_DA FARE:_
1) Rispondi alle seguenti domande sull'estratto dedicato a Elly Schlein:
(a) Quante preferenze ha ottenuto Elly Schlein?
(b) In quale anno è uscita dal PD?
(c) In quale cinema di Bologna era in programma la proiezione di «L'unione falla forse»?
2) Riscrivi in forma più breve il paragrafo dell'estratto dedicato a Elly Schlein che comincia con «Ora che l'impegno elettorale», conservandone i fatti principali.

_ESTRATTO DEL TESTO:_
»»
Ma c’è chi l’attenzione non la fa cadere, dopo che i giochi son fatti, e le intenzioni di chi domanda fiducia le va a scovare nei fatti, non nei discorsi. Non può dunque passare inosservato uno dei primi “impegni pubblici” del neoconsigliere regionale di Emilia Romagna Coraggiosa, già parlamentare europeo del Partito Democratico (PD) e possibile nuovo assessore regionale, Elly Schlein, la più votata dagli emiliani con oltre 22mila preferenze. Uscita dal PD renziano nel 2015, aveva partecipato alla nascita di Possibile, abbandonando poi anche questa formazione e di conseguenza una possibile ricandidatura a Strasburgo. Con Vasco Errani si è adoperata per la formazione di una lista di sinistra che compattasse i ranghi in vista delle regionali in Emilia, puntando sui temi dell’immigrazione, della “transizione ecologica”, della “giustizia fiscale” e invocando una generica “uguaglianza contro le discriminazioni”. Per utero in affitto, step child adoption e argomenti affini in campagna elettorale non si sono spese parole. Infatti, tutto sommato, le è andata bene.

Ora che l’impegno elettorale si è finalmente concluso –  e la Schlein non si è certo risparmiata, macinando chilometri su chilometri a una media di cinque incontri al giorno –  è ora di rilassarsi, magari andare al cinema. Quale migliore occasione di unire l’utile al dilettevole della programmazione, al Kinodromo di Bologna, di L’unione falla forse, nella serata dedicata a «Omofobia e unioni civili»?
««
_DATI FORNITI:_
»»
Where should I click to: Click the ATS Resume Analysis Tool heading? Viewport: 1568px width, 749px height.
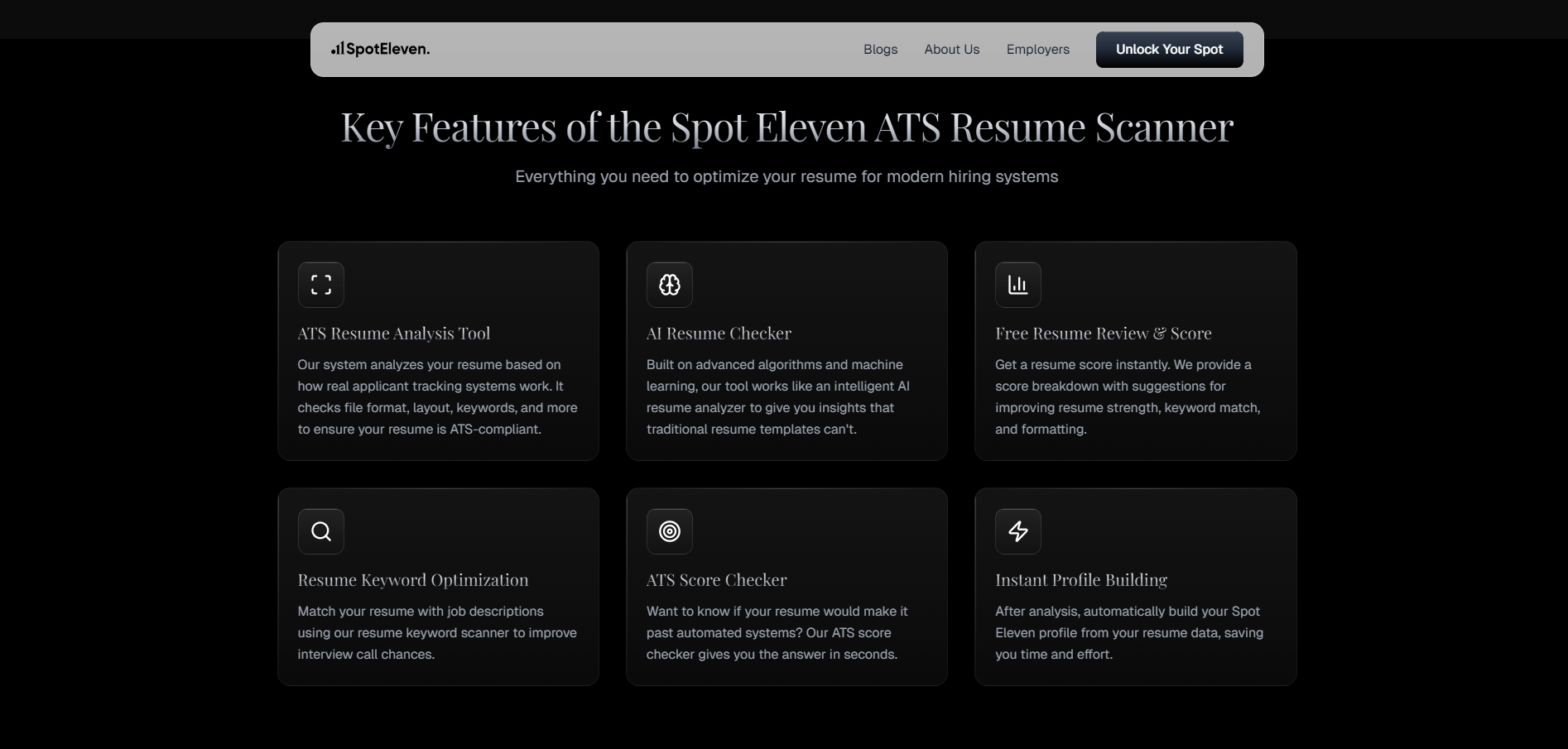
««
_RISPOSTE AI COMPITI:_
1)
(a) Oltre 22mila preferenze.
(b) Nel 2015.
(c) Al Kinodromo di Bologna.

2) Conclusa la campagna elettorale, in cui la Schlein ha percorso molti chilometri con una media di cinque incontri al giorno, è il momento di rilassarsi, magari al cinema. Al Kinodromo di Bologna si proietta «L'unione falla forse» nella serata dedicata a «Omofobia e unioni civili».